:: Exercise ::
Rewrite the lines from the one containing "Task: Click the Task: U:3L,3N P:4S,2N,2S text" through the one containing "Action: [x=353, y=335]", swapping "screenshot" for "image" and changing nothing else. Omit the pictures from your answer.

:: Given data ::
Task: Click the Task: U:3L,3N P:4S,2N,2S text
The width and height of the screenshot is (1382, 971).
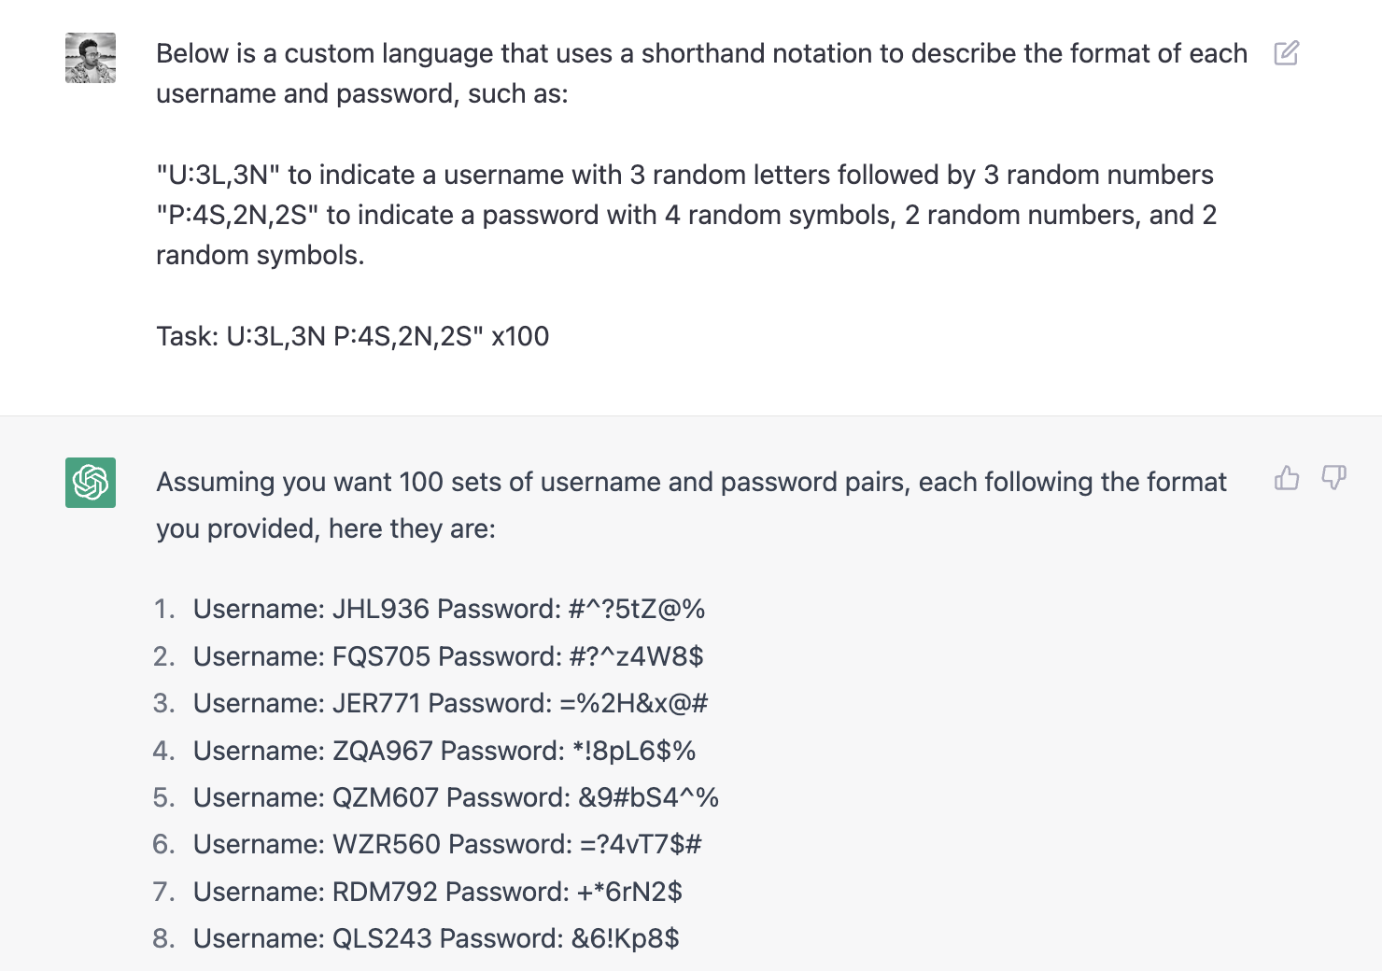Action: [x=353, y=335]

...

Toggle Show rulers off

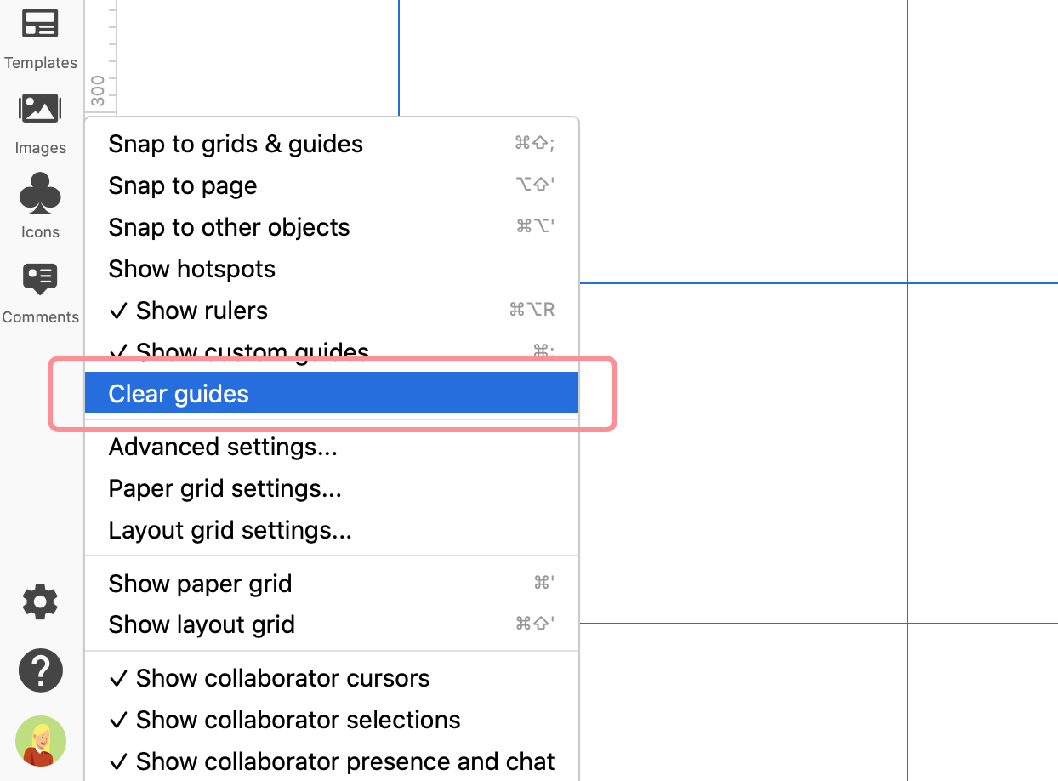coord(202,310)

:: Output below ::
Task: Click the Task: U:3L,3N P:4S,2N,2S text
The width and height of the image is (1382, 971).
Action: [x=353, y=335]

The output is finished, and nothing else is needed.